Records supplied ▸
========

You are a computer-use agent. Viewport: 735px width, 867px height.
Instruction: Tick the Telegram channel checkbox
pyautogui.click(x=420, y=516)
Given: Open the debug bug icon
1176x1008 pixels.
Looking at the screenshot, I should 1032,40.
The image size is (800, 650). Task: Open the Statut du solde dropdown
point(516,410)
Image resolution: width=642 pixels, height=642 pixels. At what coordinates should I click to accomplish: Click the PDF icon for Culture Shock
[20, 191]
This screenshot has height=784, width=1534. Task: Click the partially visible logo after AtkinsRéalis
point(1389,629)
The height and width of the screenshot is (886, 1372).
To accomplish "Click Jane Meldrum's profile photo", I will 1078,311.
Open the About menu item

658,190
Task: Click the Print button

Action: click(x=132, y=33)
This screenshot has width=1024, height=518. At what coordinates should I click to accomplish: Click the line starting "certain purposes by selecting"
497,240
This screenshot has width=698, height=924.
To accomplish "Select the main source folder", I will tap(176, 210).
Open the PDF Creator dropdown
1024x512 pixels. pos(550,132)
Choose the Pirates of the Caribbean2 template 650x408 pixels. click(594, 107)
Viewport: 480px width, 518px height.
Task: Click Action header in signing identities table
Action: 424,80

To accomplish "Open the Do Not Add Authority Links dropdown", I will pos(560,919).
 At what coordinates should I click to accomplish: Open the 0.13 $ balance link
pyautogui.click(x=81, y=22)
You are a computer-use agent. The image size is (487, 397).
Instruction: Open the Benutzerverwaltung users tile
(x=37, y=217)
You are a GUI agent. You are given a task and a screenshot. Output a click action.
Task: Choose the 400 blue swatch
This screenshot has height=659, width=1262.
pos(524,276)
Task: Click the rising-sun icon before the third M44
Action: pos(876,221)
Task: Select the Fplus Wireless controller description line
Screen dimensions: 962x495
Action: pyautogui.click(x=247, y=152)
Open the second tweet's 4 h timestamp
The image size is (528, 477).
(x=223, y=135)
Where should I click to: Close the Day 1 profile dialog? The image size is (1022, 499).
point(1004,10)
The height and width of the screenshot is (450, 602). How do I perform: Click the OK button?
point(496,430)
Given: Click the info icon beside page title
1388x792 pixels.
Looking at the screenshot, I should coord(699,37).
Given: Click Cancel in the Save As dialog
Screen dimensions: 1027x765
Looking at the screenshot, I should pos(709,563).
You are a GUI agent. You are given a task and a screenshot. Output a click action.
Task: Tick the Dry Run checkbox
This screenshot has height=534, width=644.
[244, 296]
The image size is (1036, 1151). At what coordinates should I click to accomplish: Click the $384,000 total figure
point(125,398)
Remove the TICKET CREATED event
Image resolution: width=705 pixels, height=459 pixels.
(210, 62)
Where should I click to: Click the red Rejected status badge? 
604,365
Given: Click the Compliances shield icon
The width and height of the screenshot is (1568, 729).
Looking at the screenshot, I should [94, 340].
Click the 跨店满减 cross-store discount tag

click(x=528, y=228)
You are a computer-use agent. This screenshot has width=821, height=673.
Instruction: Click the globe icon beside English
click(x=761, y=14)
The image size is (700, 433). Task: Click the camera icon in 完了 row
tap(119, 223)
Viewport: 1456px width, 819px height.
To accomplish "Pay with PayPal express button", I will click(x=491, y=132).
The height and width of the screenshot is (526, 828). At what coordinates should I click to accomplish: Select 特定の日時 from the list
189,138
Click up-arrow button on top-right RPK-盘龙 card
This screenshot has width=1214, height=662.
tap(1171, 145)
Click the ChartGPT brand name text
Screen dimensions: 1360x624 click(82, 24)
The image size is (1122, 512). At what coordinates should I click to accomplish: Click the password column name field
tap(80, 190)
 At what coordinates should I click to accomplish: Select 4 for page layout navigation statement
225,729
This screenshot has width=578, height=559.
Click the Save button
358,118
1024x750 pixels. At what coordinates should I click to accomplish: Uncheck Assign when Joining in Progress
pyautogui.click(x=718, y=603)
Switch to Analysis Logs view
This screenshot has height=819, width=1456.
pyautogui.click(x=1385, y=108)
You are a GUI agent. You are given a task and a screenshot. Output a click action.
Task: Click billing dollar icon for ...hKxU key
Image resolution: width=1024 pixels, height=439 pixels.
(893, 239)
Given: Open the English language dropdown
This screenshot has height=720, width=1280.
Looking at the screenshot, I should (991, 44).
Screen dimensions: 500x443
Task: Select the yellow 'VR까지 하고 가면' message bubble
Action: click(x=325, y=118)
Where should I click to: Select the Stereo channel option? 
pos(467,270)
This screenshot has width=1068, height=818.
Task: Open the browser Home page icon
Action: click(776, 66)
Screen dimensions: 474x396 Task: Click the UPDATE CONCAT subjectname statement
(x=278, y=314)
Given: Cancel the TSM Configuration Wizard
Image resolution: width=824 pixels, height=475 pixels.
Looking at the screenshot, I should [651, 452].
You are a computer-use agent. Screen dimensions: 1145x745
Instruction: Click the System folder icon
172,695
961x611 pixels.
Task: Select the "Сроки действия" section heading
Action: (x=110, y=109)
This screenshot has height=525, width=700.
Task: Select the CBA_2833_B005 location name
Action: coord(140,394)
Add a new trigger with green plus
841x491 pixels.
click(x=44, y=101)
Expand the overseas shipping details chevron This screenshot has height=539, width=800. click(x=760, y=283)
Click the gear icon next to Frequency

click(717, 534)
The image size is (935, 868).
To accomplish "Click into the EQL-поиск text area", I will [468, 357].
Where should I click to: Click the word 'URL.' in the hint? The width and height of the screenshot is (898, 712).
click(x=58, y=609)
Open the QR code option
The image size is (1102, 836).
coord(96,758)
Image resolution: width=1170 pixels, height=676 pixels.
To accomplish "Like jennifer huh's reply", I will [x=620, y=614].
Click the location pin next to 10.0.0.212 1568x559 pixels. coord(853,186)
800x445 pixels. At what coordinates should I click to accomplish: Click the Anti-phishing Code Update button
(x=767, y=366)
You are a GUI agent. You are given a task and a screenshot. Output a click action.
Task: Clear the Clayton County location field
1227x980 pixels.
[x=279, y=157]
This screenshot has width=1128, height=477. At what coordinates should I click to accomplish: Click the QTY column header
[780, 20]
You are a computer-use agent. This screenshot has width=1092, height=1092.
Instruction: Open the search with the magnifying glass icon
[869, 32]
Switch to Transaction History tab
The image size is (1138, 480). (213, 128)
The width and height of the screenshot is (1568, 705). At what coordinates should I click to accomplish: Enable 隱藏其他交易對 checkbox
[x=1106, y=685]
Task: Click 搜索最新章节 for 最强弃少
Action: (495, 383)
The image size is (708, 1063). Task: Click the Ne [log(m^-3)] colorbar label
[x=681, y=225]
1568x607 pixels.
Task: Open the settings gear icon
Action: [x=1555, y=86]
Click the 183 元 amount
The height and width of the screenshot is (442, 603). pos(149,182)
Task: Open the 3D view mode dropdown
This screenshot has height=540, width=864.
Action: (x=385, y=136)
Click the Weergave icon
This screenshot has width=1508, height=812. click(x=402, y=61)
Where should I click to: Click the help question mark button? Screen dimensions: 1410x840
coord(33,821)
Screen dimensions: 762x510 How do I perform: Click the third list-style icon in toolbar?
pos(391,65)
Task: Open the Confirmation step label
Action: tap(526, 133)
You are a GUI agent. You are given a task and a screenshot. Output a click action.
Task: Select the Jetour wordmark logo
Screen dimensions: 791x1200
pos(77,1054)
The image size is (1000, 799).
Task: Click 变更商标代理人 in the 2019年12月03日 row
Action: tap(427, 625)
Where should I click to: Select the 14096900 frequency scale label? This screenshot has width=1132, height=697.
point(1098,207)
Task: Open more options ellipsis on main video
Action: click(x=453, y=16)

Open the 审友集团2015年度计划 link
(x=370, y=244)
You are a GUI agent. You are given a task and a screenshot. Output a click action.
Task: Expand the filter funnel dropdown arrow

========

What is being asked ▸ Every entry is to be restated word for word, with nothing dropped.

Answer section ▸
You are a computer-use agent. Viewport: 735px width, 867px height.
Instruction: Tick the Telegram channel checkbox
pyautogui.click(x=420, y=516)
Given: Open the debug bug icon
1176x1008 pixels.
Looking at the screenshot, I should 1032,40.
The image size is (800, 650). Task: Open the Statut du solde dropdown
point(516,410)
Image resolution: width=642 pixels, height=642 pixels. At what coordinates should I click to accomplish: Click the PDF icon for Culture Shock
[20, 191]
This screenshot has height=784, width=1534. Task: Click the partially visible logo after AtkinsRéalis
point(1389,629)
The height and width of the screenshot is (886, 1372).
To accomplish "Click Jane Meldrum's profile photo", I will 1078,311.
Open the About menu item

658,190
Task: Click the Print button

Action: click(x=132, y=33)
This screenshot has width=1024, height=518. At what coordinates should I click to accomplish: Click the line starting "certain purposes by selecting"
497,240
This screenshot has width=698, height=924.
To accomplish "Select the main source folder", I will tap(176, 210).
Open the PDF Creator dropdown
1024x512 pixels. pos(550,132)
Choose the Pirates of the Caribbean2 template 650x408 pixels. click(594, 107)
Viewport: 480px width, 518px height.
Task: Click Action header in signing identities table
Action: 424,80

To accomplish "Open the Do Not Add Authority Links dropdown", I will pos(560,919).
 At what coordinates should I click to accomplish: Open the 0.13 $ balance link
pyautogui.click(x=81, y=22)
You are a computer-use agent. The image size is (487, 397).
Instruction: Open the Benutzerverwaltung users tile
(x=37, y=217)
You are a GUI agent. You are given a task and a screenshot. Output a click action.
Task: Choose the 400 blue swatch
This screenshot has height=659, width=1262.
pos(524,276)
Task: Click the rising-sun icon before the third M44
Action: pos(876,221)
Task: Select the Fplus Wireless controller description line
Screen dimensions: 962x495
Action: pyautogui.click(x=247, y=152)
Open the second tweet's 4 h timestamp
The image size is (528, 477).
(x=223, y=135)
Where should I click to: Close the Day 1 profile dialog? The image size is (1022, 499).
point(1004,10)
The height and width of the screenshot is (450, 602). How do I perform: Click the OK button?
point(496,430)
Given: Click the info icon beside page title
1388x792 pixels.
Looking at the screenshot, I should coord(699,37).
Given: Click Cancel in the Save As dialog
Screen dimensions: 1027x765
Looking at the screenshot, I should pos(709,563).
You are a GUI agent. You are given a task and a screenshot. Output a click action.
Task: Tick the Dry Run checkbox
This screenshot has height=534, width=644.
[244, 296]
The image size is (1036, 1151). At what coordinates should I click to accomplish: Click the $384,000 total figure
point(125,398)
Remove the TICKET CREATED event
Image resolution: width=705 pixels, height=459 pixels.
(210, 62)
Where should I click to: Click the red Rejected status badge? 
604,365
Given: Click the Compliances shield icon
The width and height of the screenshot is (1568, 729).
Looking at the screenshot, I should [94, 340].
Click the 跨店满减 cross-store discount tag

click(x=528, y=228)
You are a computer-use agent. This screenshot has width=821, height=673.
Instruction: Click the globe icon beside English
click(x=761, y=14)
The image size is (700, 433). Task: Click the camera icon in 完了 row
tap(119, 223)
Viewport: 1456px width, 819px height.
To accomplish "Pay with PayPal express button", I will click(x=491, y=132).
The height and width of the screenshot is (526, 828). At what coordinates should I click to accomplish: Select 特定の日時 from the list
189,138
Click up-arrow button on top-right RPK-盘龙 card
This screenshot has width=1214, height=662.
tap(1171, 145)
Click the ChartGPT brand name text
Screen dimensions: 1360x624 click(82, 24)
The image size is (1122, 512). At what coordinates should I click to accomplish: Click the password column name field
tap(80, 190)
 At what coordinates should I click to accomplish: Select 4 for page layout navigation statement
225,729
This screenshot has width=578, height=559.
Click the Save button
358,118
1024x750 pixels. At what coordinates should I click to accomplish: Uncheck Assign when Joining in Progress
pyautogui.click(x=718, y=603)
Switch to Analysis Logs view
This screenshot has height=819, width=1456.
pyautogui.click(x=1385, y=108)
You are a GUI agent. You are given a task and a screenshot. Output a click action.
Task: Click billing dollar icon for ...hKxU key
Image resolution: width=1024 pixels, height=439 pixels.
(893, 239)
Given: Open the English language dropdown
This screenshot has height=720, width=1280.
Looking at the screenshot, I should (991, 44).
Screen dimensions: 500x443
Task: Select the yellow 'VR까지 하고 가면' message bubble
Action: click(x=325, y=118)
Where should I click to: Select the Stereo channel option? 
pos(467,270)
This screenshot has width=1068, height=818.
Task: Open the browser Home page icon
Action: click(776, 66)
Screen dimensions: 474x396 Task: Click the UPDATE CONCAT subjectname statement
(x=278, y=314)
Given: Cancel the TSM Configuration Wizard
Image resolution: width=824 pixels, height=475 pixels.
Looking at the screenshot, I should [651, 452].
You are a computer-use agent. Screen dimensions: 1145x745
Instruction: Click the System folder icon
172,695
961x611 pixels.
Task: Select the "Сроки действия" section heading
Action: (x=110, y=109)
This screenshot has height=525, width=700.
Task: Select the CBA_2833_B005 location name
Action: coord(140,394)
Add a new trigger with green plus
841x491 pixels.
click(x=44, y=101)
Expand the overseas shipping details chevron This screenshot has height=539, width=800. click(x=760, y=283)
Click the gear icon next to Frequency

click(717, 534)
The image size is (935, 868).
To accomplish "Click into the EQL-поиск text area", I will [468, 357].
Where should I click to: Click the word 'URL.' in the hint? The width and height of the screenshot is (898, 712).
click(x=58, y=609)
Open the QR code option
The image size is (1102, 836).
coord(96,758)
Image resolution: width=1170 pixels, height=676 pixels.
To accomplish "Like jennifer huh's reply", I will [x=620, y=614].
Click the location pin next to 10.0.0.212 1568x559 pixels. coord(853,186)
800x445 pixels. At what coordinates should I click to accomplish: Click the Anti-phishing Code Update button
(x=767, y=366)
You are a GUI agent. You are given a task and a screenshot. Output a click action.
Task: Clear the Clayton County location field
1227x980 pixels.
[x=279, y=157]
This screenshot has width=1128, height=477. At what coordinates should I click to accomplish: Click the QTY column header
[780, 20]
You are a computer-use agent. This screenshot has width=1092, height=1092.
Instruction: Open the search with the magnifying glass icon
[869, 32]
Switch to Transaction History tab
The image size is (1138, 480). (213, 128)
The width and height of the screenshot is (1568, 705). At what coordinates should I click to accomplish: Enable 隱藏其他交易對 checkbox
[x=1106, y=685]
Task: Click 搜索最新章节 for 最强弃少
Action: (495, 383)
The image size is (708, 1063). Task: Click the Ne [log(m^-3)] colorbar label
[x=681, y=225]
1568x607 pixels.
Task: Open the settings gear icon
Action: [x=1555, y=86]
Click the 183 元 amount
The height and width of the screenshot is (442, 603). pos(149,182)
Task: Open the 3D view mode dropdown
This screenshot has height=540, width=864.
Action: (x=385, y=136)
Click the Weergave icon
This screenshot has width=1508, height=812. click(x=402, y=61)
Where should I click to: Click the help question mark button? Screen dimensions: 1410x840
coord(33,821)
Screen dimensions: 762x510 How do I perform: Click the third list-style icon in toolbar?
pos(391,65)
Task: Open the Confirmation step label
Action: tap(526, 133)
You are a GUI agent. You are given a task and a screenshot. Output a click action.
Task: Select the Jetour wordmark logo
Screen dimensions: 791x1200
pos(77,1054)
The image size is (1000, 799).
Task: Click 变更商标代理人 in the 2019年12月03日 row
Action: tap(427, 625)
Where should I click to: Select the 14096900 frequency scale label? This screenshot has width=1132, height=697.
point(1098,207)
Task: Open more options ellipsis on main video
Action: click(x=453, y=16)

Open the 审友集团2015年度计划 link
(x=370, y=244)
You are a GUI agent. You are given a task and a screenshot. Output a click action.
Task: Expand the filter funnel dropdown arrow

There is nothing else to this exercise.